WORKING DATA
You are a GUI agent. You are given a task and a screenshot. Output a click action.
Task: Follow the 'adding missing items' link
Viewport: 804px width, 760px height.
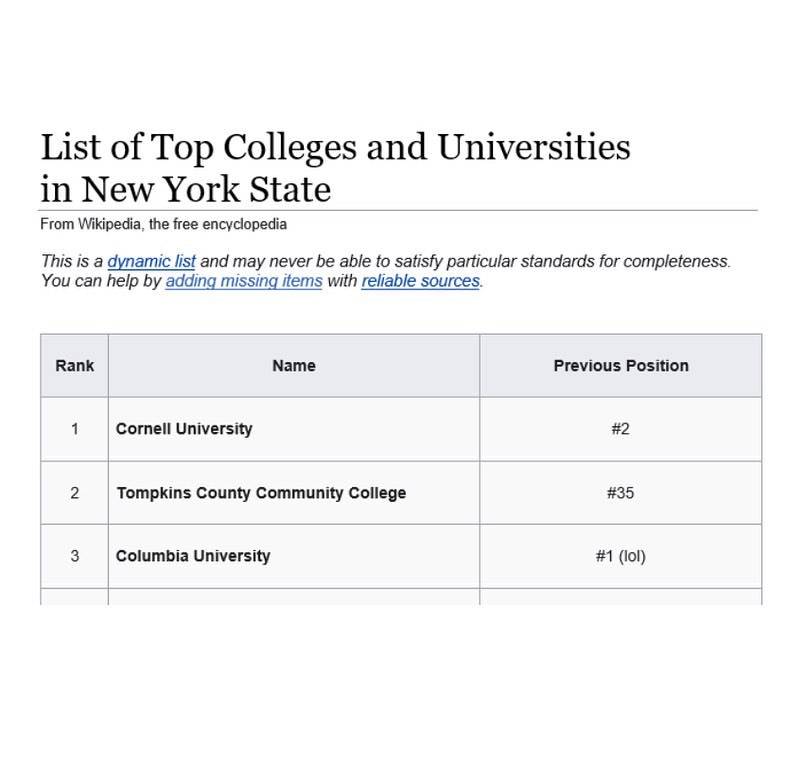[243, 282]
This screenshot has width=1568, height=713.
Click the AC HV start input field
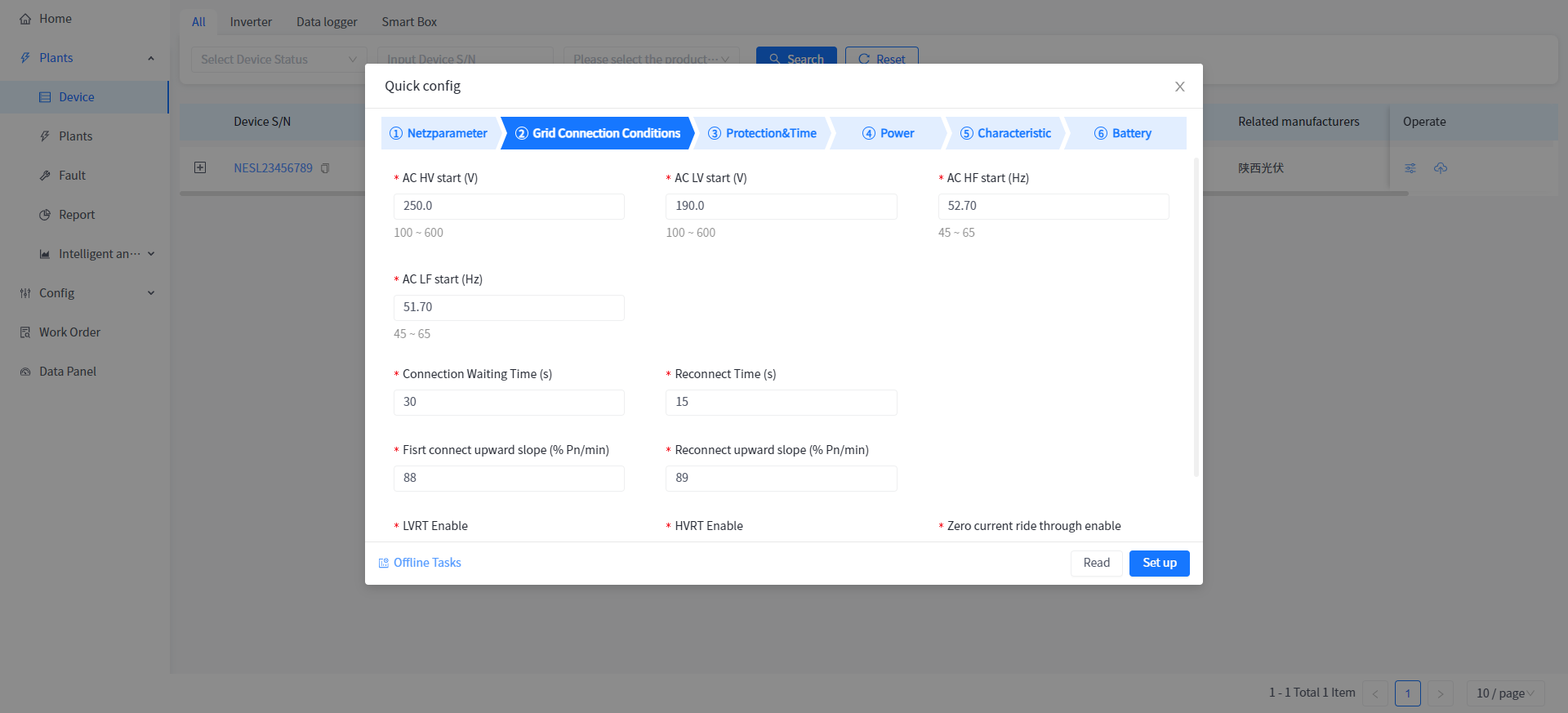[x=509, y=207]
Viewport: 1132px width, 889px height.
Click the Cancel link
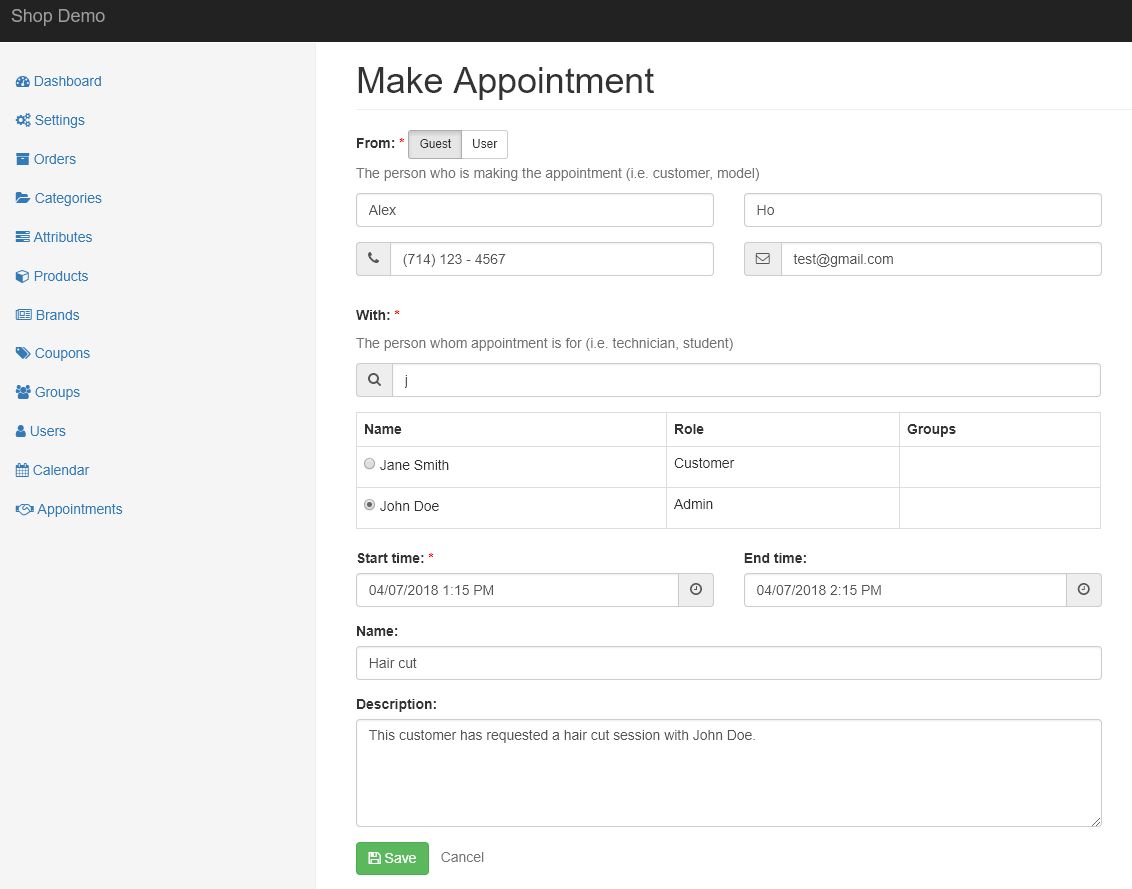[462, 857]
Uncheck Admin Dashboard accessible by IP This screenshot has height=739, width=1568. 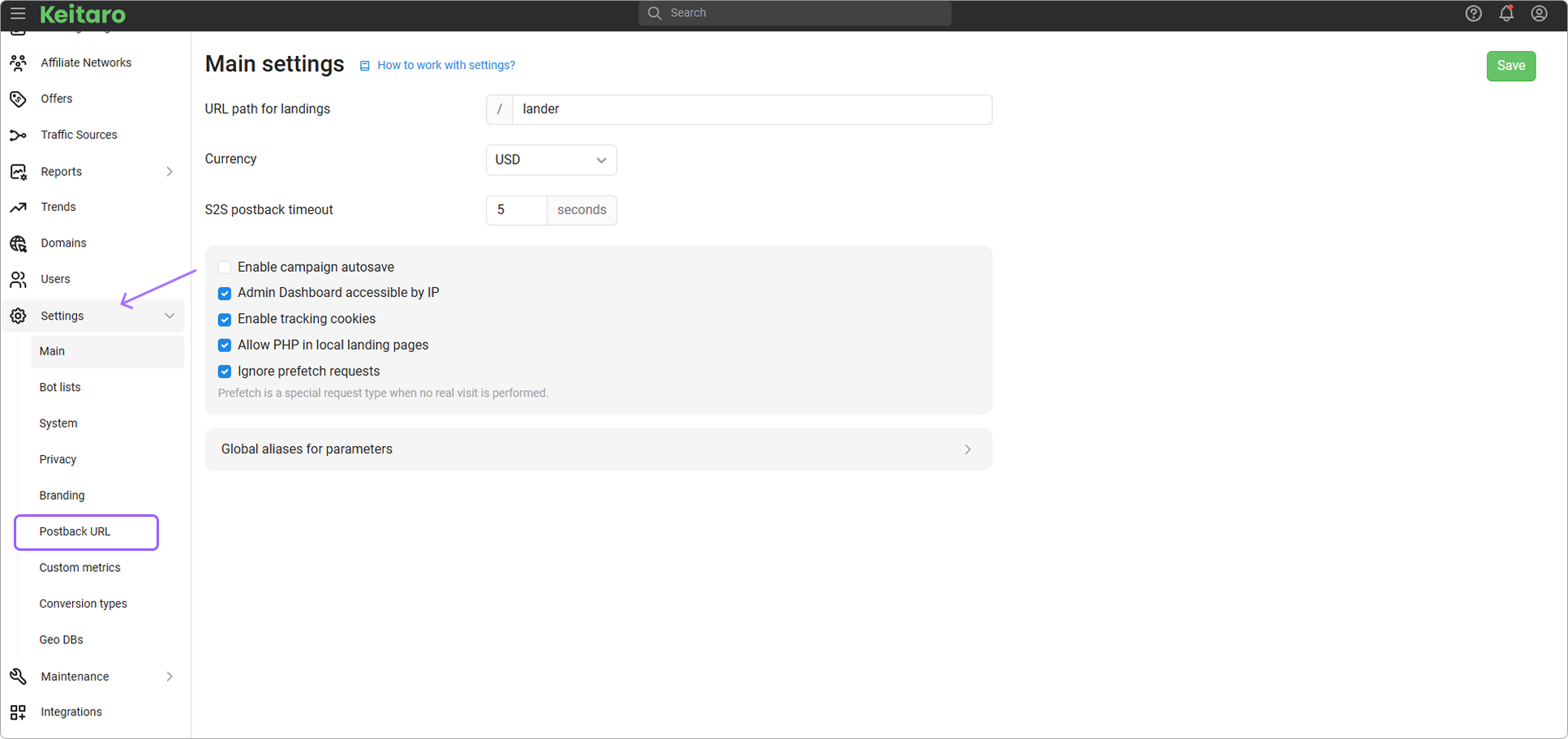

ASSIGNMENT
Only the text of the records belongs in the answer, printed exactly and without pictures.

TASK RESPONSE
You are a GUI agent. You are given a task and a screenshot. Output a click action.
Task: Follow the 'adding missing items' link
Viewport: 804px width, 760px height.
[243, 282]
This screenshot has width=1568, height=713.
Click the AC HV start input field
[x=509, y=207]
Viewport: 1132px width, 889px height.
Click the Cancel link
[462, 857]
Uncheck Admin Dashboard accessible by IP This screenshot has height=739, width=1568. 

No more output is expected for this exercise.